## Instruções da tarefa:
Reproduza fielmente a passagem do texto sobre a Selic que começa em "Em janeiro, o" e vai até "cortes da taxa.", inclusive.

## Trecho de origem:
◆ ◆ ◆ ◆ ◆

O diretor de Política Monetária do Banco Central, Nilton David, disse nesta manhã de quinta-feira que "segue válido" o sinal dado pela instituição em janeiro de que haverá uma "calibragem" da Selic este mês, reiterando expectativa de corte da taxa básica.
"Em janeiro optamos por avisar que o BC antevia uma calibração para a reunião do Copom deste mês", disse David durante palestra em evento do Goldman Sachs, em São Paulo. "Isso segue válido."
Em janeiro, o Comitê de Política Monetária (Copom) do Banco Central manteve a Selic em 15% ao ano, mas sinalizou de forma clara a intenção de iniciar o processo de cortes da taxa.
No mercado, a principal dúvida é sobre qual será o tamanho do corte na reunião deste mês, após a incerteza global ter aumentado com o início da guerra de EUA e Israel contra o Irã. Desde então, investidores reduziram as apostas em um corte de 50 pontos-base e elevaram as posições em uma redução de 25 pontos-base.

◆ ◆ ◆ ◆ ◆

## Linhas registradas:
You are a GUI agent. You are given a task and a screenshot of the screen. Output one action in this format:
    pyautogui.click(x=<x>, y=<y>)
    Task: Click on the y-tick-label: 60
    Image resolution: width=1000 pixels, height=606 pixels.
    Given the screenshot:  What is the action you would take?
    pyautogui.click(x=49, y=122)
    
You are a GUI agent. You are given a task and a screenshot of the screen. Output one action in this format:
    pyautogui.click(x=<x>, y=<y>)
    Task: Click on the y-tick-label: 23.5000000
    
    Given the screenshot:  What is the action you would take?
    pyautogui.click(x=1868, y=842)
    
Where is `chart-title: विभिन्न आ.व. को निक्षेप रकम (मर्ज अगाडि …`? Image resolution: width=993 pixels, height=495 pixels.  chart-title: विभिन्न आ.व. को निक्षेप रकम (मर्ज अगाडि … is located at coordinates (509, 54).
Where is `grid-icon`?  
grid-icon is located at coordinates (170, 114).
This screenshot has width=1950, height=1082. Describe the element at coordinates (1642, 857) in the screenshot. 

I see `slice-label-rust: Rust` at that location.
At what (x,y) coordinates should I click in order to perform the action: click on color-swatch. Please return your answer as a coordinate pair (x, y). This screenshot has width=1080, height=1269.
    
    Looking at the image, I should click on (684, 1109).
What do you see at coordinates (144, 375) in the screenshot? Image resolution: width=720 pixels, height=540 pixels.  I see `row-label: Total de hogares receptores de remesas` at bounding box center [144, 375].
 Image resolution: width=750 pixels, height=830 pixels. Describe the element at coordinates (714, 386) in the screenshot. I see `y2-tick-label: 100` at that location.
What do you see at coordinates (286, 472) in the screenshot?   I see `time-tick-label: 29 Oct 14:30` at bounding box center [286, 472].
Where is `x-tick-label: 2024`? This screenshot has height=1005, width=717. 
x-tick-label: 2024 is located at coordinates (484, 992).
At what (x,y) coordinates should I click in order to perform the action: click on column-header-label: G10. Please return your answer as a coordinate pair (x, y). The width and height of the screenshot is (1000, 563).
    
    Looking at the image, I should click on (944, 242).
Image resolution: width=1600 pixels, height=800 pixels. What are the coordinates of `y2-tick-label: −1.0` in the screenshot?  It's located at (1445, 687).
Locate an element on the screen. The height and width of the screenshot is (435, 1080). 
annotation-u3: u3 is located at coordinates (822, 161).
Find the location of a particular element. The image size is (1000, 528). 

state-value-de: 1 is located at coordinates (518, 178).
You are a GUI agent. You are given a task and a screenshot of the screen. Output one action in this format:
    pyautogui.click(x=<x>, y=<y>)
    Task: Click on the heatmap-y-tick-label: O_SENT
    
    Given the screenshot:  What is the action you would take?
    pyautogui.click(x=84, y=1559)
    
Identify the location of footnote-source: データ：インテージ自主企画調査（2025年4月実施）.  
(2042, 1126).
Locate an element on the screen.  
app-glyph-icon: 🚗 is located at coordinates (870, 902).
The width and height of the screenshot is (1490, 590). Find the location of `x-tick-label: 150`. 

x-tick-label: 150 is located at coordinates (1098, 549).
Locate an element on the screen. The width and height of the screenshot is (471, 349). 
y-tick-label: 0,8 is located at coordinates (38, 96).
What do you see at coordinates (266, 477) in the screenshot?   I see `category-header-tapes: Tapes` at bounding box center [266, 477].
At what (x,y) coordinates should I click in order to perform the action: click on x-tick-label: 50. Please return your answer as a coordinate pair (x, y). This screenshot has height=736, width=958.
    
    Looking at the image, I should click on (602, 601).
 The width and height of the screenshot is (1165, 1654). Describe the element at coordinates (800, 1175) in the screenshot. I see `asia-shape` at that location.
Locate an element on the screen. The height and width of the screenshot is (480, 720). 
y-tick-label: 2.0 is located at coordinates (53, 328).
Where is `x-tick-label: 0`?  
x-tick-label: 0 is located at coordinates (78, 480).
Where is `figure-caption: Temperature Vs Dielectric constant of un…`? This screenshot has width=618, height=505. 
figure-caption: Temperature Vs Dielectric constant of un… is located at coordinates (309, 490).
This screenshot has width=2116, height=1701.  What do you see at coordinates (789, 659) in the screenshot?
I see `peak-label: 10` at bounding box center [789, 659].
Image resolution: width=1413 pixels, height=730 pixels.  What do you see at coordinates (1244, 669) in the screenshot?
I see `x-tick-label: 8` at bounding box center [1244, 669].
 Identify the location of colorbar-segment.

◆ ◆ ◆ ◆ ◆

## Resposta escrita:
Em janeiro, o Comitê de Política Monetária (Copom) do Banco Central manteve a Selic em 15% ao ano, mas sinalizou de forma clara a intenção de iniciar o processo de cortes da taxa.